Eén van de meest belangrijke consequenties van de gereformeerde overtuiging is, dat de kerk de totale reikwijdte en diepte van het levende Woord nooit in haar greep kan krijgen of kan beheersen. In het naspreken van dat Woord kan de kerk alleen maar onvolledig zijn en ze moet er voortdurend tegen strijden om de glans van het Woord niet te verduisteren. De kerk geeft geen bestaansrecht aan de Bijbel. De Bijbel levert wel bestaansrecht aan de kerk. Want de Bijbel is het Woord, waarin haar Heere zijn liefde aan haar heeft verklaard en waarin Hij zich aan haar heeft verbonden. De kerk is van zichzelf bezien een kerk van zondaren, die vooral veel verkeerd denken en doen. Daarom bestaat het groeien in een dieper inzicht in de Schriften ook in een voortdurend strijden tegen eigen wil en eigen inzichten. Wanneer het andersom zou zijn en de kerk het Woord zou voortbrengen, dan zou de kerk van het begin tot het eind de grenzen van het Woord kunnen bepalen en het volledig beheersen.

 

Niet zozeer omdat de kerk ze aanneemt…(2)

Deze gereformeerde overtuiging heeft ook consequenties voor de onderlinge omgang in de kerk. Het zegt, zeker in de huidige verdeelde kerkelijke situatie, ook iets over de onderlinge omgang tussen kerken. Die wordt dan bepaald door de gelovige onderwerping aan het Woord van God. Dat heeft tot gevolg dat iedereen aanspreekbaar is op de Schrift en op de gereformeerde belijdenis, waarvan we geloven dat die Gods Woord naspreekt. Daarom hebben we ons daar van harte aan gebonden. Dat is de toetssteen voor onze opvattingen. Samen als leerlingen van het Woord en niet zozeer als elkaars leraren. Discussie en verschil in beleving is op die manier niet iets om bij voorbaat beducht voor te zijn. Maar het draagt dan zelfs bij aan verrijking en opscherping van elkaar.

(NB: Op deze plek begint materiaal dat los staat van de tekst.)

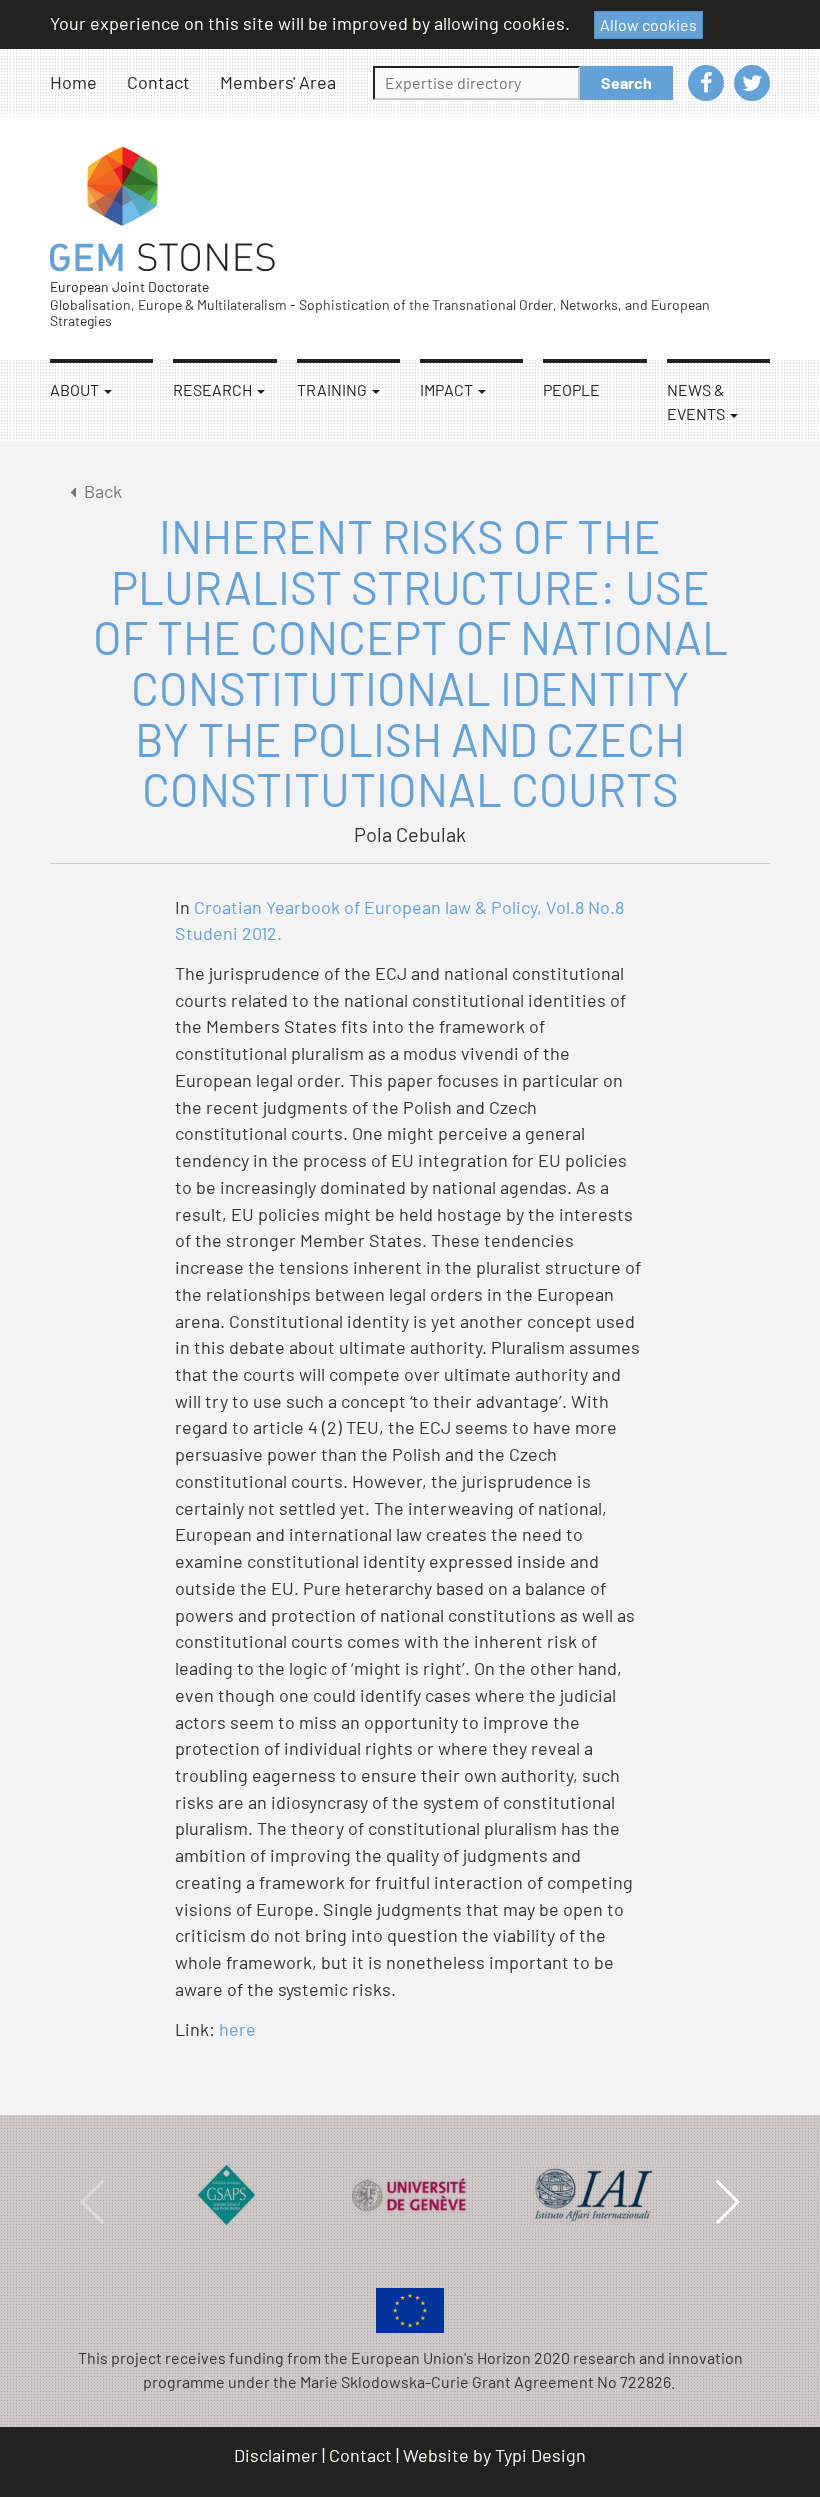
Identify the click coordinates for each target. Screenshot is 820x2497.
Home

Kortom, de onderlinge omgang met elkaar en de ruimte die er is voor verschil in opvatting en geloofsbeleving, is afhankelijk van Gods Woord en niet van mensen. Daarom moeten we het zicht op de volle diepte en breedte van het Woord niet vernauwen door de Bijbel te benaderen door de bril van allerhande kerkelijke uitspraken, zoals Rome doet. Evenmin mogen we de Bijbel lezen door de bril van onze eigen vroomheid. Want dan zou iedereen zijn eigen individuele ruimte op kunnen eisen of juist anderen binden aan zijn beperkte ruimte.

Hoe kun je nu weten hoeveel ruimte er is? Kijk dan maar naar boven en kijk om je heen. Onderwerp je maar aan het Woord. Samen met de andere broeders en zusters, in wie de Geest ook door het Woord getuigt dat zij kinderen van God zijn. Dan krijg je met iedereen die zich aan dat ene Woord wil onderwerpen, de ruimte om te groeien in een steeds dieper inzicht.